The $11.2 million sale had been pending for two years. The county once planned to develop a regional park there with lighted ball fields, but backed off after neighbors and the city of Woodinville put up fierce resistance to its vision.

The holdup for the county selling Wellington to a new owner was a restrictive covenant meant to keep the 100-plus-acre parcel a public park. It dated from 2012, when the county bought the land from the University of Washington.

“We’ll continue to work with the University of Washington to remove the covenant,” county parks director Tom Teigen said. “The University of Washington, two years ago, agreed in principle.”

The covenant would have given the UW 50 percent of any profits from a sale if the land was rezoned and sold for development. The sale price to the school district covered what the county paid for the land as well as much of what was spent to identify wetlands, design road improvements and perform other studies, Teigen said.

University and county officials expect to have further discussion about the covenant, a UW spokesman said.

The land is zoned rural, but is next to the county’s urban-growth area. There has been pressure in the past to rezone it for denser development.

A school district document from 2015 outlined plans for a high school on the south side of the property and a middle school on north side. Those ideas are subject to change, depending on land-use regulations and growth in student population.

It’s unlikely anything would get built there for several years.

A spokeswoman for the Northshore School District declined to comment on the sale. It’s unclear whether the district will keep it open as an undeveloped park or close it off from public access.

The UW had acquired the land in the early 1990s for a branch campus, which it built instead near I-405 in Bothell.

The county bought the property from the UW in 2012, intending to build a regional park. A golf course that had operated there for generations closed down that fall. The county later bought three acres of adjacent land for the future park.
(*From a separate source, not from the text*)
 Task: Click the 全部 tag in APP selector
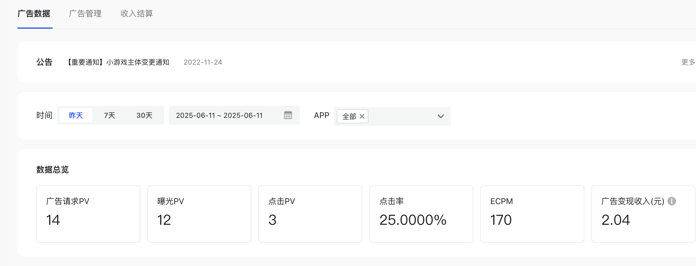[x=349, y=116]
The county scaled back its park plans and eventually shelved them altogether in the face of opposition from neighbors and Woodinville. The property borders Woodinville, which is in King County, and many people who live next door in unincorporated Snohomish County closely identify with that city.

When county leaders authorized the Wellington sale to the school district in 2015, they also moved to buy an alternate site for a regional park: land on Highway 9 known as Carousel Ranch. Money to buy the park site came from the 2005 settlement with King County over the placement of the Brightwater sewage treatment plant inside Snohomish County. The county is developing Carousel Ranch into Maltby Area Community Park.

The County Council on Wednesday voted 4-1 to clear title on the Wellington property so the sale could go ahead.

Councilman Sam Low cast the opposing vote. Low said afterward that he would have preferred to find a way to keep “such a beautiful area” as a park.

“I’m supportive of Carousel Ranch,” he said. “But at the end of the day, we’re talking about Wellington and I wish would could’ve found a way to keep it open space and keep it a park.”